Goal of the exercise ▸
Pull out every line of the records below that contains the word "Instruction", copying each such line in full. Case counts.

Entries on where items appear ▸
########################################

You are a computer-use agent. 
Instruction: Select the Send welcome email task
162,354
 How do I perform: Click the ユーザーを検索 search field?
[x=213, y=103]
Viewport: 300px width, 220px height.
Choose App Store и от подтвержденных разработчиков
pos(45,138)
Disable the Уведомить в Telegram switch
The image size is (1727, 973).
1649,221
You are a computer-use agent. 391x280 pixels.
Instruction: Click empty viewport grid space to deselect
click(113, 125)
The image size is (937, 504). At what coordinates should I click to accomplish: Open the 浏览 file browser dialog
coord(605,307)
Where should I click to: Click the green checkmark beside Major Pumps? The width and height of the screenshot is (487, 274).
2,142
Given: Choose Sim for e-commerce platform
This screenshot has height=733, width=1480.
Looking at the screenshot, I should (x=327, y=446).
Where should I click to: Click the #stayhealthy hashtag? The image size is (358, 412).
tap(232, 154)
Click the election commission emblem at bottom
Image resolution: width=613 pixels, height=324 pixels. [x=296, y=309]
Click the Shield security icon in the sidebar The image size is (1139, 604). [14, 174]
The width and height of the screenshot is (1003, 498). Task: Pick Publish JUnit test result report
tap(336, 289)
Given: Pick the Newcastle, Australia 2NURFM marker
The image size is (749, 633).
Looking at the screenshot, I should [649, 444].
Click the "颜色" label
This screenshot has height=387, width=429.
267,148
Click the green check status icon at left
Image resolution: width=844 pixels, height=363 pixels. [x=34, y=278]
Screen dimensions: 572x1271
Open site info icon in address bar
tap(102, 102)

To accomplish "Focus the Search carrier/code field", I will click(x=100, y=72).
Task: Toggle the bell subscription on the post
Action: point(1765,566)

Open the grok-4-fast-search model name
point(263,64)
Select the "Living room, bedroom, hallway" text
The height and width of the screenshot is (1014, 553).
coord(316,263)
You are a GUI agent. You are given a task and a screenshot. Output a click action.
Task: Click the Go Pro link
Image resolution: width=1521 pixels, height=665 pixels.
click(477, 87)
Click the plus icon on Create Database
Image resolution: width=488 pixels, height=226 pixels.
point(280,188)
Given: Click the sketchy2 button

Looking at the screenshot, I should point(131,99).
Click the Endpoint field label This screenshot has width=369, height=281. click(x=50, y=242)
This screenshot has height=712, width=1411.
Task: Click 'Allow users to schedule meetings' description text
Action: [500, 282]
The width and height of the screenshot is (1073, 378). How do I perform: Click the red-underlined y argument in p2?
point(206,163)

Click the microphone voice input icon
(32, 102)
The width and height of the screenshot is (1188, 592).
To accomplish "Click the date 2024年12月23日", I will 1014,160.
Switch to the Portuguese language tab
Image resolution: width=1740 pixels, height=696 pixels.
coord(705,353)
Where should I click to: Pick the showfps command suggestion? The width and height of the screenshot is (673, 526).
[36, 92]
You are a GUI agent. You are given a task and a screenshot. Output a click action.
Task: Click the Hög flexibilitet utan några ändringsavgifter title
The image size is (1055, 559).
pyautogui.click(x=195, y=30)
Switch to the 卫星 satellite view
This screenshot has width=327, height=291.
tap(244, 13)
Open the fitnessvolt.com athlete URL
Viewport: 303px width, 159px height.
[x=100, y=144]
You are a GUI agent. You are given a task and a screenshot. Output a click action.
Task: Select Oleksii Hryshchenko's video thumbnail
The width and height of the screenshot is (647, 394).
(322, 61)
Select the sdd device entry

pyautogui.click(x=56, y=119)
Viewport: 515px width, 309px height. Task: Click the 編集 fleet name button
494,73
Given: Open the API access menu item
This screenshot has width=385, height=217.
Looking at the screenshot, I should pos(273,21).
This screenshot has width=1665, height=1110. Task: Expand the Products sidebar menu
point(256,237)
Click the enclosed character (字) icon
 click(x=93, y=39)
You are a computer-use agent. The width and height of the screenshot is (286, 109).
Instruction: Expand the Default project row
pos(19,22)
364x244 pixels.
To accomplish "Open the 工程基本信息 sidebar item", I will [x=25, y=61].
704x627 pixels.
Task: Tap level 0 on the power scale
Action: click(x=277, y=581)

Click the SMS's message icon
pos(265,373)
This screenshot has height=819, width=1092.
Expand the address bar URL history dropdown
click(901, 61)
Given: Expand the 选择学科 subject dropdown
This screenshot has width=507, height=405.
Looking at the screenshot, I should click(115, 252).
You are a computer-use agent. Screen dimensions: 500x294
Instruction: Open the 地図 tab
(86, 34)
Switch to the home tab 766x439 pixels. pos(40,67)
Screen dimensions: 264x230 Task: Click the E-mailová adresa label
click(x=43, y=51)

########################################

Problem solution ▸
Instruction: Select the Send welcome email task
Instruction: Click empty viewport grid space to deselect
Instruction: Expand the Default project row
Instruction: Open the 地図 tab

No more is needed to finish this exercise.